Pecan picking goes way back in our family. My Grandpa and Grandma Hoy had several pecan trees on their farm, and I still have vivid memories of pecan-picking days. I’ll never forget Grandpa climbing the trees and inching his way out onto the branches to knock the pecans off with a stomp of his boots. I’ll also never forget Grandma and Dad hollering at him trying to get him to come down :) As I got into my teen years, picking up pecans, of course, lost its allure. It just seemed like one more way of Mom and Dad torturing us. Not only did we have to help pick the pecans up, we had to help pick out the nuts once Dad got them cracked. Double torture.

Over the years, Carolyn has been the most active in keeping the pecan picking tradition alive. Believe it or not, they have pecan trees in her city, and she has a way of finding them. So thanks to Carolyn, our weekend took on a nutty flavor :) A perfect nip in the air provided just the right background for cracking the nuts outside. As you can imagine, several of us got involved in that process before it was all said and done. Crackers came and crackers went. I’m not sure who actually finished the chore.

During supper someone suggested picking out the nuts after we ate. I groaned — not as loudly as when I was a teenager, but still it was a groan. When the time came, however, I joined in as the Hoy women gathered around the kitchen table, each with our own newspaper “placemat” for shelling the nuts. Before I knew it, the project turned into fun. It wasn’t the torture I remembered from my teenage years. We chatted, ate pecan pieces (the flawed ones of course) laughed, and then laughed some more when Don joined us and started telling jokes. Not only did we create another family memory, but we each ended up with a bag of pecans to take home. Thanks, Carolyn!

You know, it took a lot of effort to get those pecan meats. After picking up the pecans and then cracking them, the nuts had to be picked out of the shells. Some came out easily while other pieces had to be dug out. But we would never enjoy them or benefit from them if they had just been left lying on the ground, never shelled.

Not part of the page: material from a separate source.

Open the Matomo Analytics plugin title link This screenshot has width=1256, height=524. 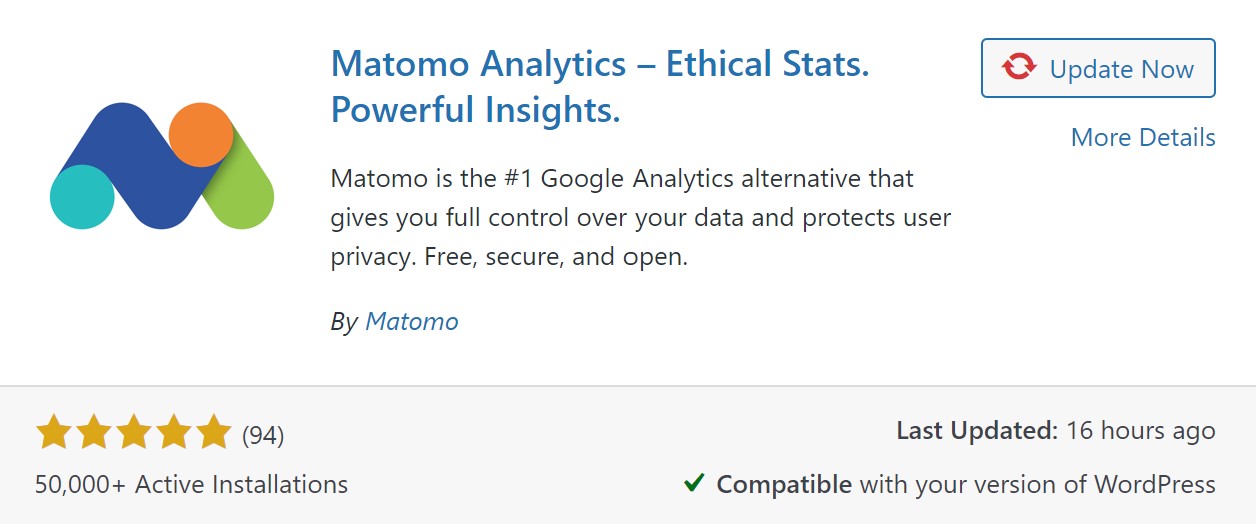600,88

It actually reminds me of the Word of God. If we leave it lying on a shelf or even on our bedside table but never open it, how will it ever benefit us? Like a pecan, we need to pick it up, open it, and enjoy what’s inside. We need to read the Word on our own, but it’s also good to study the Word in a group, working together like we did on the pecans. Sometimes we might see the truths inside very quickly and easily while other times we may have to really dig for further insight. Like pecans, the Word is filled with precious food, food worth the effort. “How sweet are your words to my taste, sweeter than honey to my mouth!” (Psalm 119:103 NIV). Don’t let the Word of God be a treasure you miss out on. Open it, enjoy it, feed on it. Be blessed.

Comments

  1. Cheryl,

    Great analogy and memories. Good thing I have you around to jog my memory of the good old days.

  2. Thanks, Debbie. Just wish our new
    pecan memory included you — we Hoy women are just not complete without you!